The high RSV and SP infection prevalence in this area is a major concern, resulting in considerable disease loads and impacts. Based on temporal rhythmicity, the prevalence of RSV and SP infections was predictable within specified bounds according to the temporal prediction models. Predicting the prevalence of RSV infection and SP infection could provide useful guidance to physicians who are promptly coordinating seasonal prophylaxis and initiating early antiviral strategies to minimize RSV and SP transmission and alleviate the region’s acute respiratory infection-related medical resource shortage. Meanwhile, the dissemination of vaccination and health education in the area should be strengthened, especially for children under 3 years old.
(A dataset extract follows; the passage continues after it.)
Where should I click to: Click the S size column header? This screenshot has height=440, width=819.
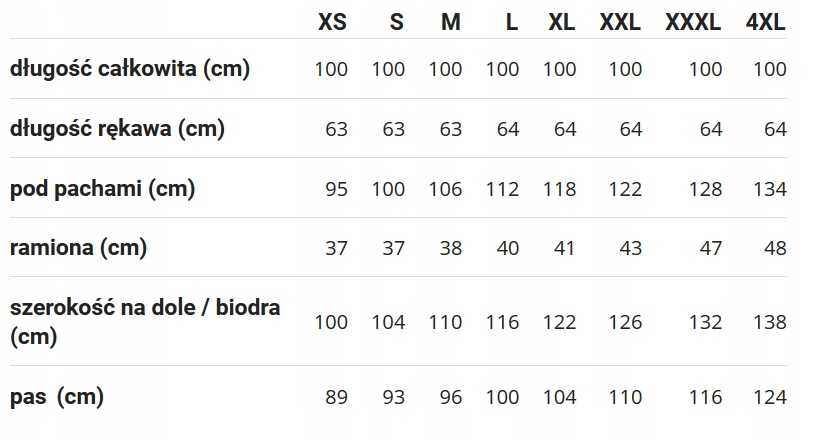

Our study had several limitations. Firstly, we detected only 14 common pathogens, and the number of detected pathogen species was limited. Our subsequent studies will research more pathogens. Secondly, a positive nucleic acid test result from multiplex PCR can be interpreted as an infection for the majority of infections. Some pathogens are opportunistic pathogens that can be detected in the respiratory tract of asymptomatic people. With the current technology, we cannot determine whether the pathogens are colonizing or pathogenic. Thirdly, some variables, such as vaccine status, underlying conditions, and household demographics of children, were not recorded, which is significant for pediatric immune system development. These are important influencing factors for respiratory infections. In the future, we’ll go further into these elements by incorporating them in the affecting factors. Lastly, the potential impact of the COVID-19 pandemic on the epidemiology of other respiratory infections due to the implementation of preventive measures like mask-wearing and social distancing.

Conclusion

This study revealed the epidemiological features of important pediatric respiratory infections in eastern Guangdong, China, emphasizing the need for respiratory pathogen surveillance and the importance of vaccination and health education, particularly for children under the age of three.